I entered the University of Calgary in 1968 as a mature student doing English in a B.Ed degree having left school at 15 in Glasgow Scotland.It was a long and tough four years driving taxi at the weekends, getting robbed once and beaten up twice and drinking too much in between the grind of university and part-time work. Being quite uncomfortable with public speaking I went out to the University of Victoria and did my 4th year senior English courses ( modern American and British literature) coming back to do the professional teaching year when I was more ready.
Moving on from teaching junior high English at Victoria and then Branton Junior high schools (hardest work ever),and getting married I went back to the UK, probably to prove I could really do it and did my MA at the University of Sussex in 1977.
This was an incredible experience and I lucked out as the School of Education program under guidance of Dr. Michel Eraut was very flexible, no exams, minimum bullshit but really challenging and perfect for a self-starter who could get out and find schools to do research in. Most of them were pissed off with the university so it was pretty difficult for an outsider. This led my developing academic brain to the world of curriculum development within organizational behaviour and planned change. It had a pass/fail system of grading and two significant projects, An Institutional Profile of a school (Whitehawk Middle School), and a Curriculum Analysis (South Downs High School). The final was a major organizational project (A Case Study of Curriculum Innovation in Scotland). The latter was quite a ‘full circle’ for me as I was researching the four major curriculum centers (English, Social Studies, Modern languages and Science) in the very system that I had hated with a passion as a young schoolboy. At one point when working out of the Social Sciences Center at Jordanhill Teaching College I could look out my window at my old school for which I had developed a very unhealthy loathing for and had left in a foul mood on a pissing wet day at 15 to head for the shipyards.

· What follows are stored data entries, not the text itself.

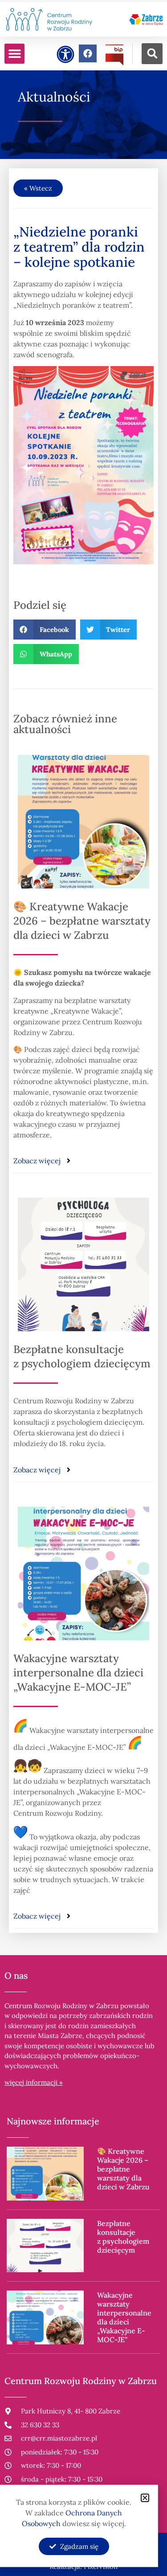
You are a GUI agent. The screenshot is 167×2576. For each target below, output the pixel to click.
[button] (14, 54)
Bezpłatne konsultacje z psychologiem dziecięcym (82, 1356)
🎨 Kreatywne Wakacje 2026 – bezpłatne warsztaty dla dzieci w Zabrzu (82, 921)
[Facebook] (88, 53)
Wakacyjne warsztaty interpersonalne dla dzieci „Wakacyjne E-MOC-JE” (78, 1672)
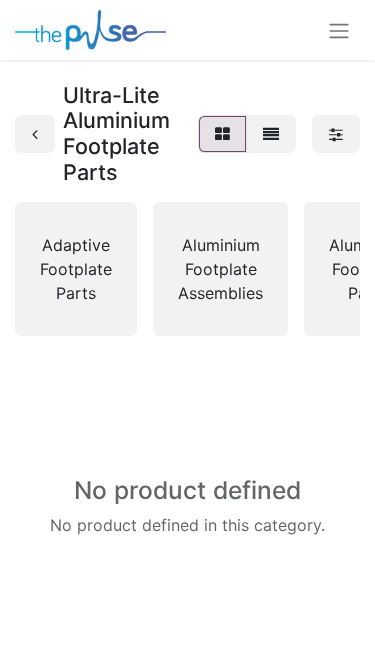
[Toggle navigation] (339, 30)
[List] (271, 134)
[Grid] (222, 134)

With my MA completion came my first daughter, born in Glasgow about the same time I got my degree in the mail. Complete with baby, debts, voluminous student loans we came back to Canada in 1978 to a very changed situation and a major recession with hundreds of teachers out of work including myself. It took a few tough years but I developed a behavioural oriented consultancy practice within policing and enjoyed the excitement and motivation of working with the Royal Canadian Mounted Police and other law enforcement organizations for the next decade. My teaching and curriculum research capability was a great asset. During that time I met many police officers who were exceptional people and showed great resilience in very difficult situations. The germ of an idea began to form and I considered writing a book at the time about the “what’s in them” question – why were some so resilient to stress/trauma and adversity.
Family, travel, young kids growing and a full on teaching load put that into the background until many years later, now living in Australia at age 67 (See my Why Now article on this blog) I approached a wonderful friend and academic colleague from teaching MBA organizational behaviour in China with, Dr Steven Segal and it all came together. With his encouragement I applied to do a research PhD at Macquarie Graduate School of Management (MGSM) under his supervision. I am now 7 months into a planned five-year part-time doctorate. I even have a business card that says I am a ‘Doctoral Scholar’ not bad for a tearaway kid who left school at 15.